For a candidate who has mocked the soaring rhetoric of President Obama (the “hopey-changey stuff,” as Sarah Palin once called it), it was perhaps not surprising that Trump’s speech would be short on uplift. It was at least more disciplined than his other campaign speeches, if in keeping with their tone and content – the much-maligned teleprompter rolling a script to which he largely stuck. (“He sounds presidential,” a lady behind me remarked, though his press conference Friday morning marked a reversion to free-wheeling form).

It was short on substance too, though acceptance speeches aren’t designed to be policy laundry lists like a State of the Union. Still, there were few specifics, beyond a pledge to revise tax laws which inhibit religious groups from political advocacy, and a newfound concern with student loans. It was daughter Ivanka’s speech that had the greater substantive heft, promising her father would push for new labour laws to help working mothers, and for affordable childcare in the US. Neither are traditional Republican positions, but the crowd seemed on board for anything Trump might offer.

He even had them cheering for LGBTQ rights, after recalling the tragedy in Florida last month, and the need to protect gay Americans from a “hateful foreign ideology” in radical Islam. “It is so nice as a Republican to hear you cheering for what I just said,” he commended the delegates in an unscripted moment. But whether they had really embraced this unexpected message – or if it was the anti-terror chaser that really got them on their feet – remains to be seen. In either case, it was a rare grace note in an otherwise bruising speech.

Presenting himself repeatedly as the candidate of “law and order,” Trump evoked Richard Nixon’s 1968 presidential campaign. At a time when American cities were erupting in race riots and protests over the Vietnam War, Nixon had pitched himself as the face of stability and security. Likewise Trump has reacted to the simmering racial tensions and terrorist attacks this summer with a hard-line stance on “lawlessness.” “Safety must be restored,” Trump said, in one of the eerier lines he delivered. Yet in his convention speech, Nixon had balanced his tough talk with a positive message – speaking of love, courage, and lighting a “lamp of hope” in partnership with the American people. 

Trump channeled another president in his speech, too, when he promised to give voice to “the forgotten men and women of our country” – drawing on the language of Franklin Roosevelt.

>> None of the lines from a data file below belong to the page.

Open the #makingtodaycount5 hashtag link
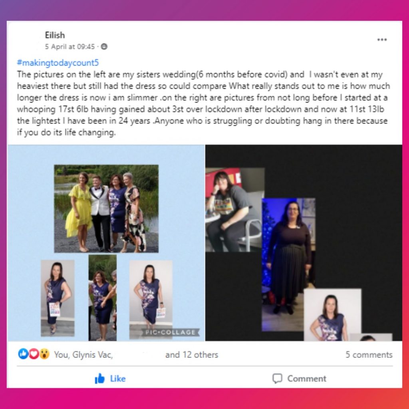Viewport: 409px width, 409px height. [x=58, y=63]
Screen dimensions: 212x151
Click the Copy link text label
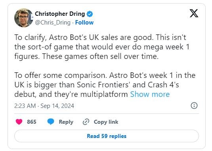(x=106, y=122)
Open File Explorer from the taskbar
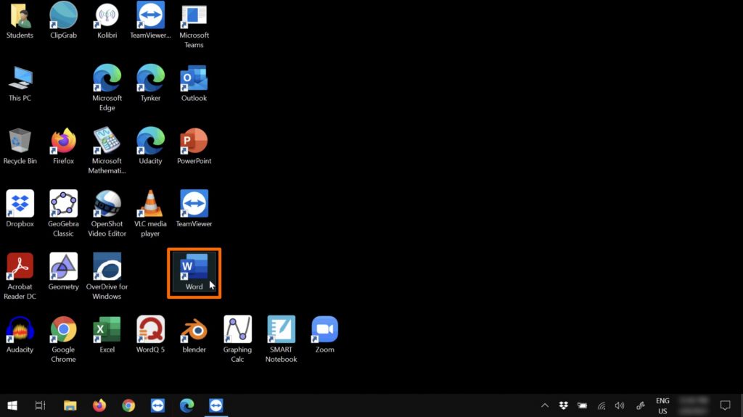This screenshot has height=417, width=743. [x=70, y=405]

Roosevelt had promised to aid “the forgotten man at the bottom of the economic pyramid” during the 1932 campaign. But Roosevelt’s solution to the forgotten man’s distress was economic internationalism – tearing down tariff walls and trading freely with the world – which the Republican Party then opposed. Trump’s solution is the protectionist policies Roosevelt had railed against.

Trump’s economic and security philosophy is encapsulated in another, more notorious phrase associated with that era: “America First.” A rallying cry for isolationists seeking to avoid US entanglement in World War II, it acquired an anti-Semitic taint. But Trump has employed it nonetheless, capturing as it does his core argument that America must do more to protect its own citizens against threats from within and without – from illegal immigrants, from radicalized Islamic terrorists, from the downsides of free international trade. Little wonder that former George W.

Bush staffer Nicolle Wallace announced that the Republican party she knew “died in this room tonight.” In embracing elements of isolationism, protectionism, and nativism, however, it is perhaps truer to say that Trump’s Republican party reverted to an earlier form.

Often disconcerting, at times mesmerizing, the question remains how effective this speech will be. The delegates responded enthusiastically to Trump’s fierce rhetoric, but many prominent Republicans had stayed away from the convention altogether. Combined with Senator Ted Cruz’s non-endorsement, Trump goes into the general election campaign without a fully united party behind him. For both partisans and the public, Trump’s speech offered a cast of villains to rally against, but no positive, unifying vision to rally behind – beyond the much-touted yet elusive “greatness,” of course. In a typical election year, that would seem a critical flaw in a campaign – but Trump loves to confound the naysayers. As his convention speech showed, he thinks the formula that got him this far - showcasing his fame and fanning Americans’ fears – can land him in the White House.